Je suis un méchant homme, nʼest-ce pas? Vous en avez les témoignages les plus sûrs ? cela
vous est bien attesté ? Quand vous avez commencé de lʼapprendre, il y avait seize ans que jʼétais
pour vous un homme de bien, et quarante ans que je lʼétais pour tout le monde. En pouvez-vous
dire autant de ceux qui vous ont communiqué cette belle découverte? Si lʼon peut porter à faux
si longtemps le masque dʼun honnête homme, quelle preuve avez-vous que ce masque ne
couvre pas leur visage aussi bien que le mien? Est-ce un moyen bien propre à donner du poids à
leur autorité que de charger en secret, un homme absent, hors dʼétat de se défendre? Mais ce
nʼest pas de cela quʼil sʼagit.
Je suis un méchant: mais pourquoi le suis-je? Prenez bien garde, mon cher Diderot, ceci
mérite votre attention. On nʼest pas malfaisant pour rien. Sʼil y avait quelque monstre ainsi fait,
il nʼattendrait pas quarante ans à satisfaire ses inclinations dépravées. Considérez donc ma vie,
mes passions, mes goûts, mes penchants. Cherchez, si je suis méchant, quel intérêt mʼa pu
porter à lʼêtre? Moi qui, pour mon malheur, portais toujours un coeur trop sensible, que
gagnerais-je à rompre avec ceux qui mʼétaient chers? A quelle place ai-je aspiré, à quelles
pensions, à quels honneurs mʼa-t-on vu prétendre, quels concurrents ai-je à écarter, que mʼen
peut-il revenir venir de mal faire? Moi qui ne cherche que la solitude et la paix, moi dont le
souverain bien consiste dans la paresse, lʼoisiveté, moi dont lʼindolence, les maux me
laissent à peine le temps de pourvoir à ma subsistance, à quel propos, à quoi bon mʼirai-je
plonger dans les agitations du crime, mʼembarquer dans lʼéternel manège des scélérats?
Quoique vous en diriez, on ne suit point les hommes quand on cherche à leur nuire; le méchant
peut méditer ses coups dans la solitude, mais cʼest dans la société quʼil les porte. Un fourbe a de
lʼadresse du sang-froid; un perfide se possède, ne sʼemporte point. Reconnaissez-vous en moi
quelque chose de tout cela? Je suis emporté dans la colère, souvent étourdi de sang-froid. Ces
défauts sont-ils le méchant? Non sans doute; mais le méchant en profite pour perdre celui qui
les a.
Je voudrais que vous pussiez aussi réfléchir un peu sur vous-même.

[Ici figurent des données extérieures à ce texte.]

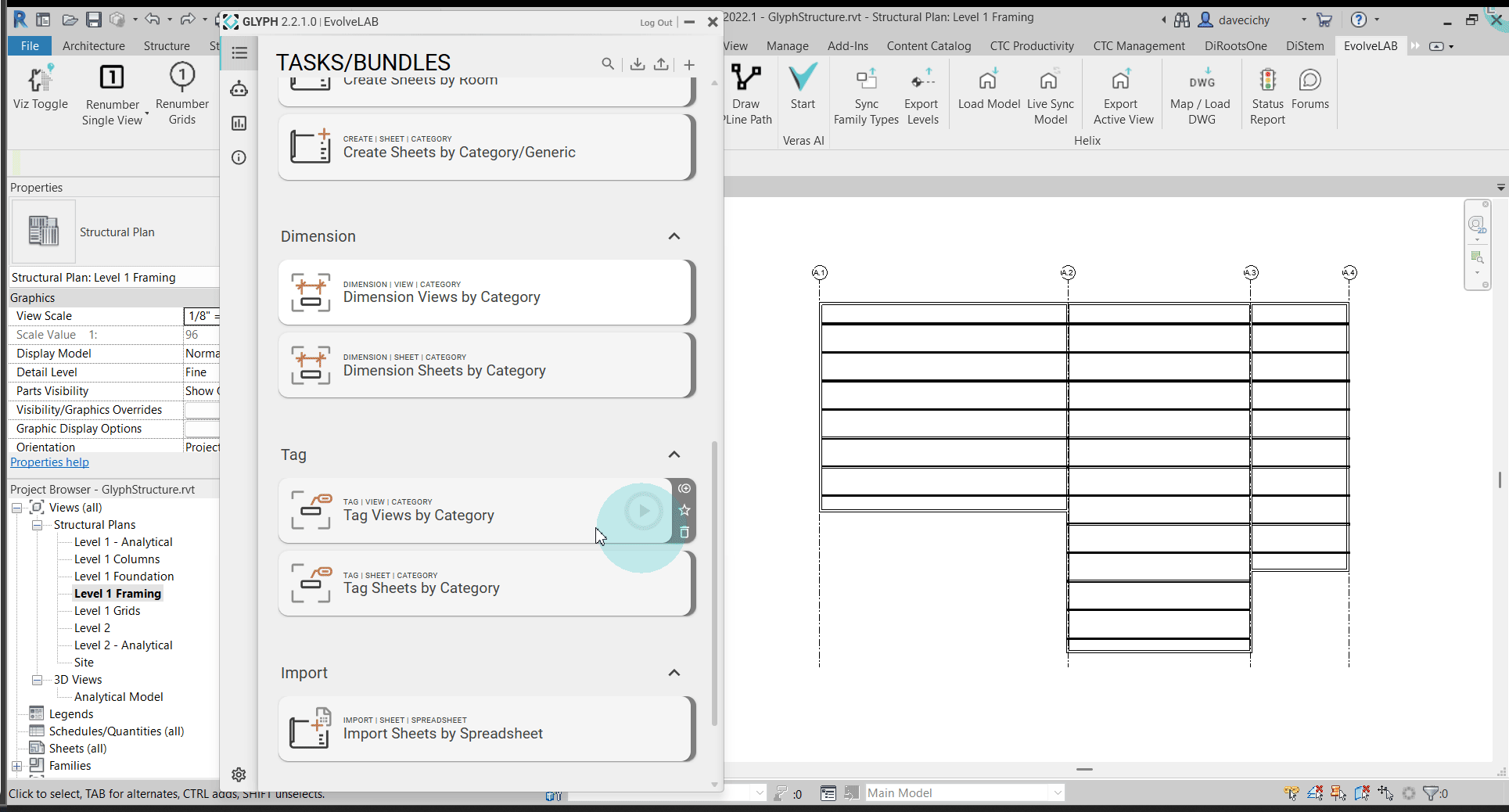This screenshot has height=812, width=1509.
Task: Open the Helix Status Report
Action: click(1266, 92)
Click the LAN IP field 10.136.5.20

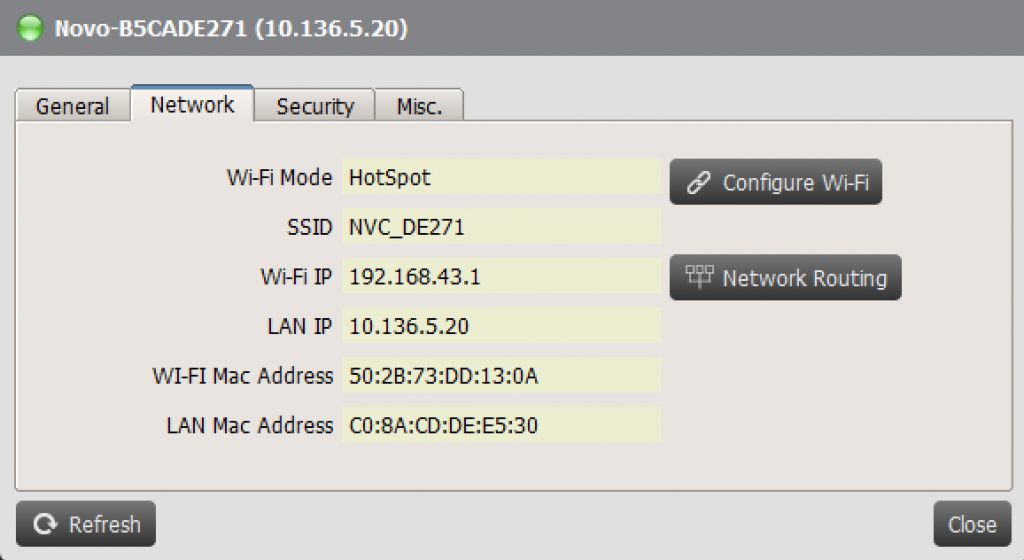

Vous vous fiez à votre
bonté naturelle; mais savez-vous à quel point lʼexemple, lʼerreur peuvent la corrompre?
Nʼavez-vous jamais craint dʼêtre entouré dʼadulateurs adroits qui nʼévitent de louer
grossièrement en face, que pour sʼemparer plus adroitement de vous sous lʼappât dʼune feinte
sincérité ?



Jean-Jacques Rousseau.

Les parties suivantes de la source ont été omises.